The dishes vary according to the areas; some typical examples are the Gallurese soup, typical of Gallura. It is a dish baked in the oven with cheese, sheep broth and various herbs. La Fregula, small balls of durum wheat pasta, seasoned with mussels, clams and seafood is served in the lower Campidano. Lorighittas and Malloreddus, two types of pasta made from semolina flour and usually seasoned with sausage sauce, are instead typical of the Oristano area. Panadas are excellent meat, fish or vegetable pies and are widespread throughout Sardinia.
Sardinian viticulture deserves more attention because of its quality and history. The vines are grown almost everywhere in this region: from the fertile plain near the sea, to the innermost areas of the island, on the high hills of Oliena and Dorgali, and in the schistose territory of Jerzu. The variety of red grapes most cultivated on the island is Cannonau di Sardegna (Garnacha in Spanish, Grenache in French) which has a characteristic spicy aroma and a rich, warm and soft flavor. Among the Cannonau wines, made immortal by Gabriele D’Annunzio, Nepente di Oliena stands out. One of the centers of Sardinian red wines is Carignano del Sulcis, a territory located at the south-western end, whose vines are planted near the sea, exposed to the sun and wind, on sandy soils. The wine obtained from this cultivation is a ruby red, capable of expressing intense aromas of small berries and Mediterranean scrub, with a moderate propensity for aging.
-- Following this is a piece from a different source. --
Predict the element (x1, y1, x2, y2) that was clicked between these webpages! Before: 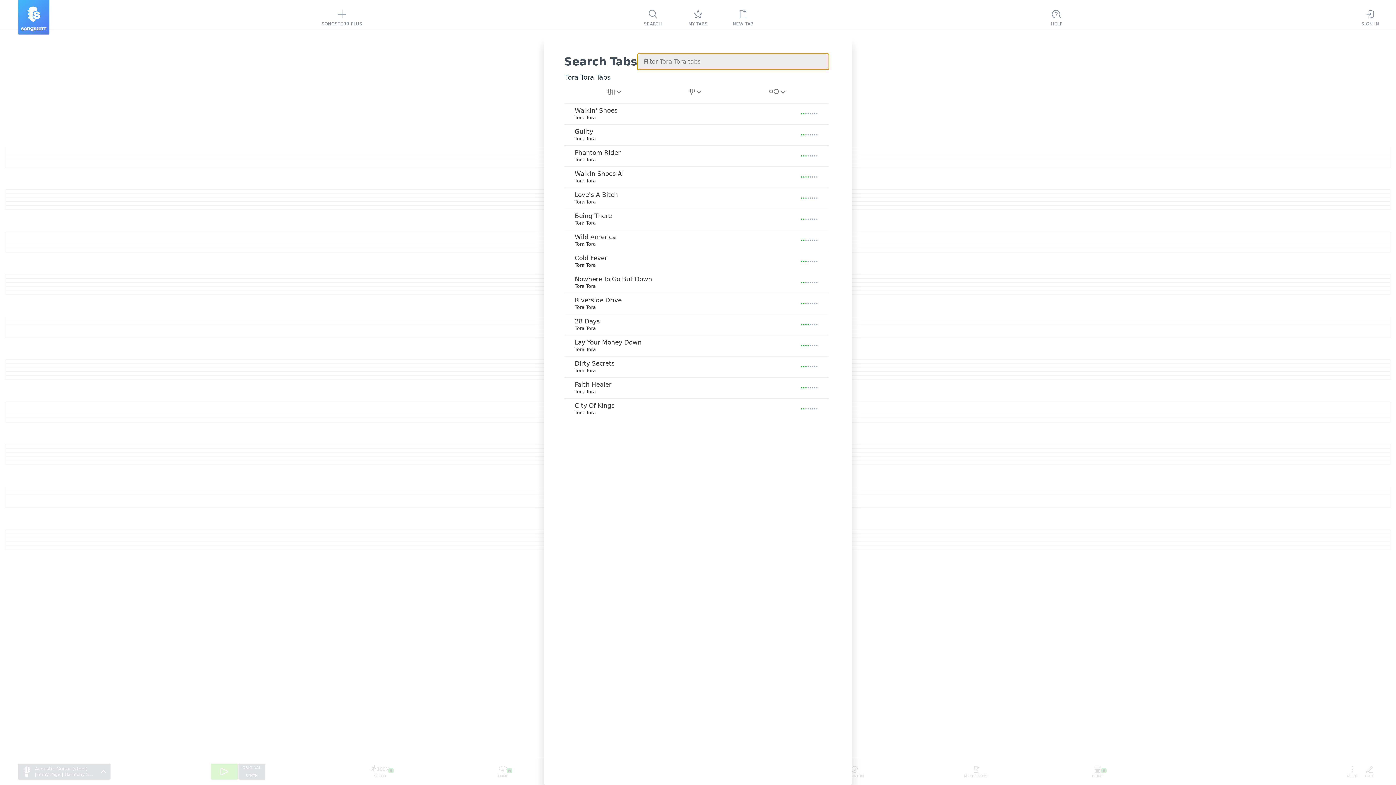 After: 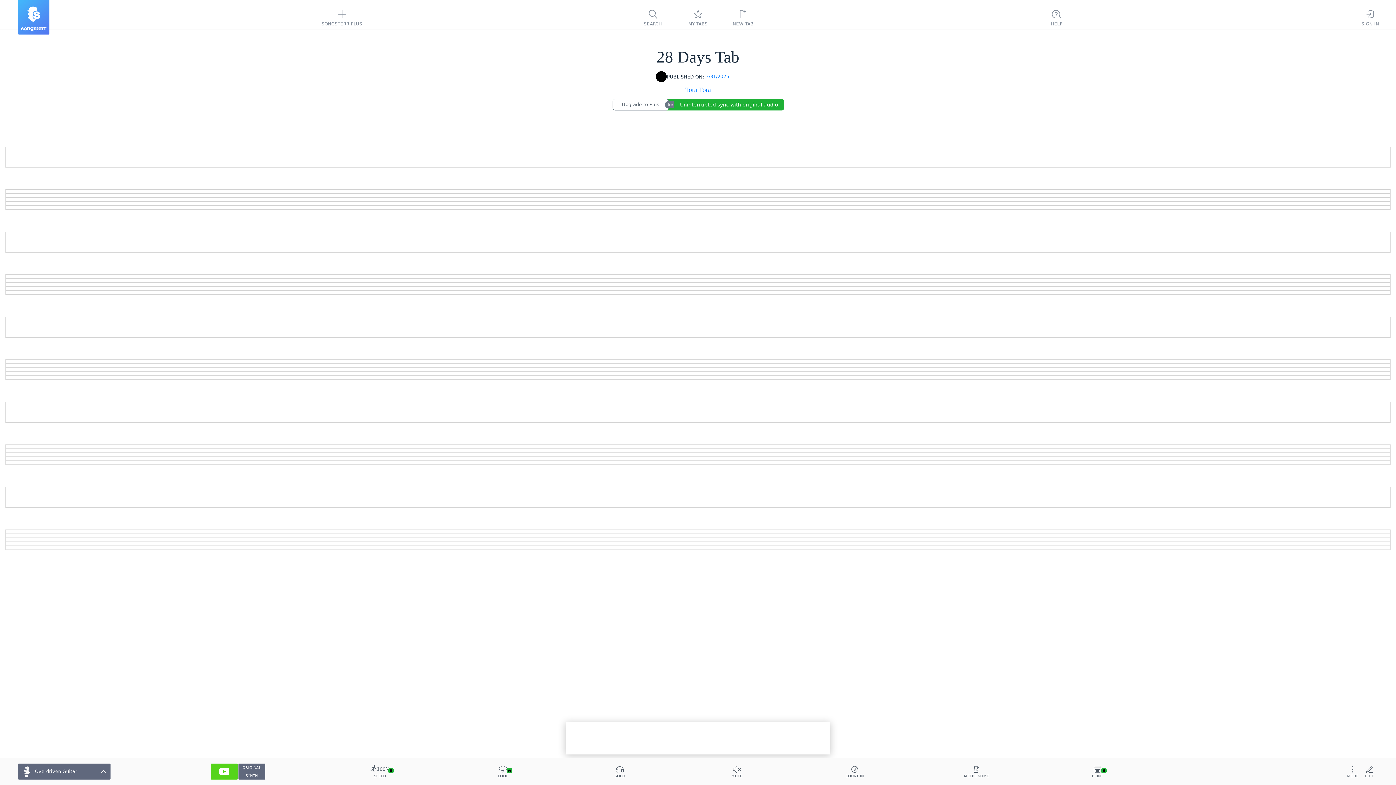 Action: bbox: (564, 314, 829, 335) label: 28 Days
Tora Tora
The winner of first place in red wine in the Italian ranking at Vinitaly 2019 was Serranu, a blend of red island grape varieties grown on granite soils at 600 meters above sea level, in the high hills of Monti in Gallura. The maturation of the Serranu takes place in fine barriques that enrich this blend with a noble elegance. A perfect wine to pair with Sardinian cuisine.
The symbolic wine of the island’s white grapes is Vermentino which is widely produced throughout Sardinia, but a particular mention goes to that produced in Gallura, in the north-eastern part, where this grape gets, with Vermentino di Gallura, the only DOCG of all regional DOC production.